If you are a marketing strategist in China who wants to create a negative perception of a competitor, a well-organized industry of “Internet hit men” can create an effective social media smear campaign for US $3,000 to $8,000.
A television story broadcast on the Chinese economic news channel CCTV-2 on 19 December provides extensive detail on what happens when astroturfing, or the artificial manipulation of grassroots activity, is taken to a mercenary new level. A Mandarin transcript of the CCTV report was published on Sina.com, and an English translation is on the bridge blog EastSouthWestNorth.
The word-of-mouth marketing smear campaigns are designed to control major social media forums and manipulate public opinion, and can place hundreds of thousands of comments on thousands of news and discussion forums within a 48- or 72-hour period.
The smear services operate with a well-defined hierarchy. Strategists plan messages and target forums, Web masters control portals, and project directors control dozens of 50-person teams. Each team member controls several user IDs at various forums and portals. By mobilizing 20 teams of 50 people each, a battalion of 1,000 people can use the several user IDs they control to place comments on forums and portals. A cottage industry creates “navies” of individuals, sometimes paid by the post, who generate waves of coverage for paying clients. A cottage-industry freelancer might earn 10,000 RMB – about $1,400 – for generating 100,000 posts. Piece-work rates range from 10 to 50 cents per post, or about 1 to 7 US pennies.
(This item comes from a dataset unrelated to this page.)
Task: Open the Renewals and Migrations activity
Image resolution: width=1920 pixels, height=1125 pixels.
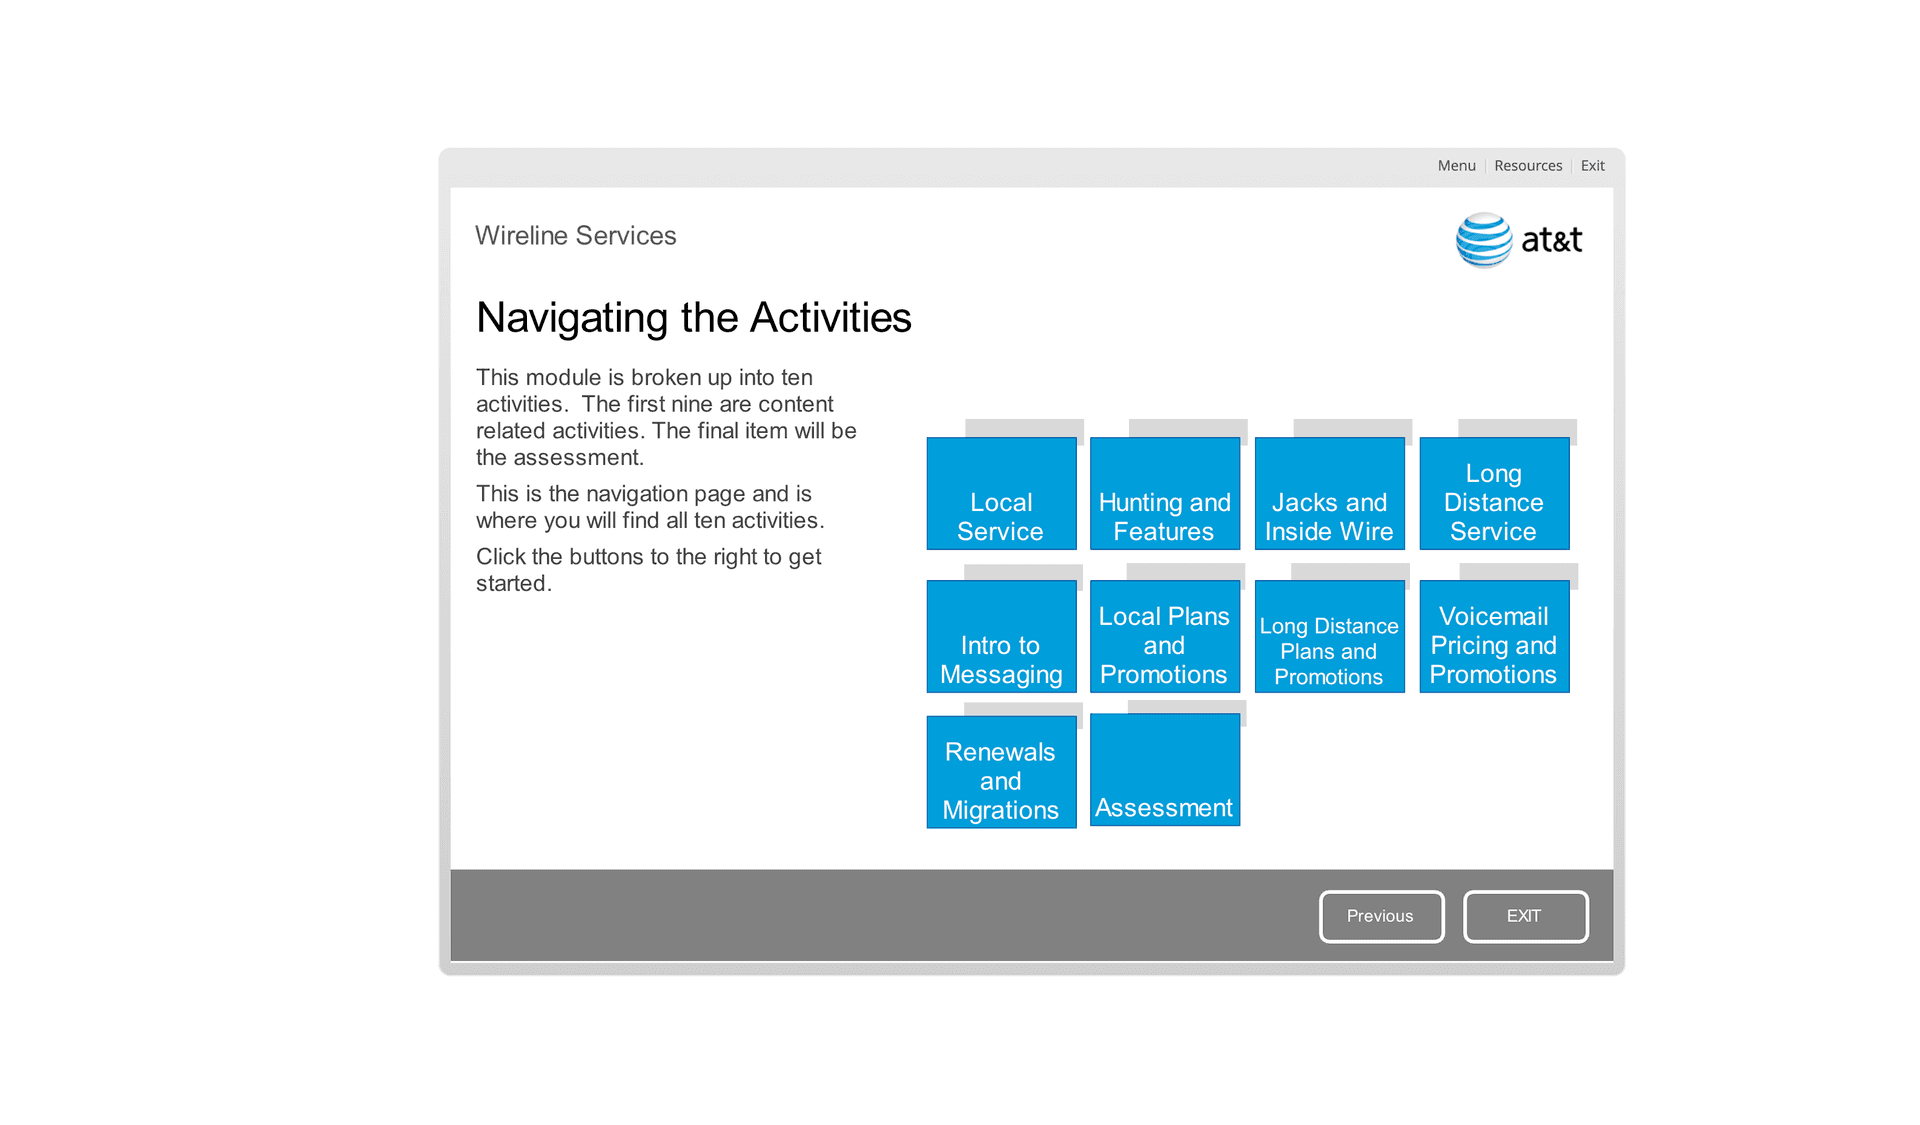Action: click(x=1000, y=777)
Fees can include investigative research to fabricate a negative story that includes accusations of illegal activity, internal secrets, or quality control practices. Current and former employees of the companies say well-known brands use their services. In one case, company representatives say a campaign successfully influenced a court verdict.
One marketing director bragged that within a period of two weeks, an Internet marketing company can increase the number of negative comments on a specific subject by a factor of 500 to 600. Within two months, a company can make negative information dominate the first several pages of an Internet search for a specific company.
Chinese nationalists sometimes use a similar strategy to skew public opinion, and are called the Wu Mao Dang, or “50 Cent Party,” named for the amount paid per post. Especially vicious Internet vigilante groups, called “human flesh search engines,” humiliate, bully and trample the privacy of individuals tagged for alleged offenses.
I don’t believe these operations would pay much attention to a document like the 81-page guide on transparency in word-of-mouth marketing practices, announced in October by the U.S. Federal Trade Commission. But the need for new FTC guidelines indicates that similar practices take place worldwide.